The group of 70 MBA students had traveled to the island of Turks and Caicos on a trip that was not school-sponsored. None of the students have been suspended.
"An important part of Columbia's public health protocols is that there are consequences for community members who violate the university's health compact," a Columbia Business School spokesperson told "Good Morning America."
In its COVID-19 travel restrictions listed for the fall 2020 semester, the Columbia University website states, "All academic or work-related travel, domestic or international, is suspended."
"Columbia faculty, staff and students are required to follow local, state and federal travel restrictions, and should consult with CDC guidance," the website states.
RELATED: Poll: 1 in 3 parents say family holiday gatherings worth the risk of catching, spreading COVID-19
On Sept. 29, the CDC released a report revealing there was an increase in COVID-19 infections from August to September among people ages 18 to 22 as some colleges and universities reopened in the United States.
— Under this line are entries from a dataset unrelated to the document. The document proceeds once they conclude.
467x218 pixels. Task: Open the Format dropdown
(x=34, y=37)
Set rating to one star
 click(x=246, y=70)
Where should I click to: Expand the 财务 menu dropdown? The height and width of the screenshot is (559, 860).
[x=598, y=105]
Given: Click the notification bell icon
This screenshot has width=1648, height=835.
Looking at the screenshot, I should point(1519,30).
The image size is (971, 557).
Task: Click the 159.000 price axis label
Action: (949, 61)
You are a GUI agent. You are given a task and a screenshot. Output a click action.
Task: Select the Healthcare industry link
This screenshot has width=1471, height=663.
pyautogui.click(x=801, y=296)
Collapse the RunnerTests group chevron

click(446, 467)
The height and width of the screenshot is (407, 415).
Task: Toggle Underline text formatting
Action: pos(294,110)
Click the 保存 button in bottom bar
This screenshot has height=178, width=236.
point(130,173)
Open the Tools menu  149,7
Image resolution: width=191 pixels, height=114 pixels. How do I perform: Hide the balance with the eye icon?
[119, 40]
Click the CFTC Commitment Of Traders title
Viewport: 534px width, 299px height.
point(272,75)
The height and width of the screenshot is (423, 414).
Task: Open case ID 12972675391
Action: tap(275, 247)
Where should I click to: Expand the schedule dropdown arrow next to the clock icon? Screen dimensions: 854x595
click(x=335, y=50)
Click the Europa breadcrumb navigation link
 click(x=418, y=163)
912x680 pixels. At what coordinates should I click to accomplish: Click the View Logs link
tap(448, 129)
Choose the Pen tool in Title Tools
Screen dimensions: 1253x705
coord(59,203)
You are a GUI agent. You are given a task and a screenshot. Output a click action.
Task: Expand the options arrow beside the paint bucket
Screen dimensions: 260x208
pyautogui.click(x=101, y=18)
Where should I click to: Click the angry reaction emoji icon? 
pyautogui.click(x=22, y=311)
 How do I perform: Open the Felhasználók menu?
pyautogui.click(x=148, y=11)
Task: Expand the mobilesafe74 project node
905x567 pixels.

According to a recent New York Times survey of more than 1,700 American colleges and universities, there have been more than 320,000 cases and at least 80 deaths since the start of the pandemic.
Cases across the U.S. now top more than 12 million, and more than 68,000 cases have been reported at colleges since early November, according to The Times tracker.
In the state of New York, there have been more than 596,000 cases and at least 34,319 deaths as a result of the novel coronavirus.
MORE: Here's what each COVID zone in New York means:
Columbia's MBA students who violated the international travel suspension are banned from campus until Dec. 1. They must fulfill their academic obligations by taking their courses remotely.
With Thanksgiving approaching, colleges and universities are strategizing game plans to minimize the spread of the virus if students travel home.
Dr. Anita Barkin, co-chair of the American College Health Association COVID-19 Task Force, spoke with "Good Morning America" as health experts urge students to either remain on campus or follow specific protocols in an attempt to stay safe and stop the spread of the virus.
"We would encourage students not to go home, and the reason is that we know with travel comes risk of exposure," Barkin said. "So we would prefer students stay on campus and do a virtual Thanksgiving with their family."
Barkin shared tips with "GMA" on what families and students need to consider as many head home for the holidays amid the COVID-19 pandemic. Some of her advice includes reducing the number of stops on a car trip and avoiding kissing, hugging and shaking hands.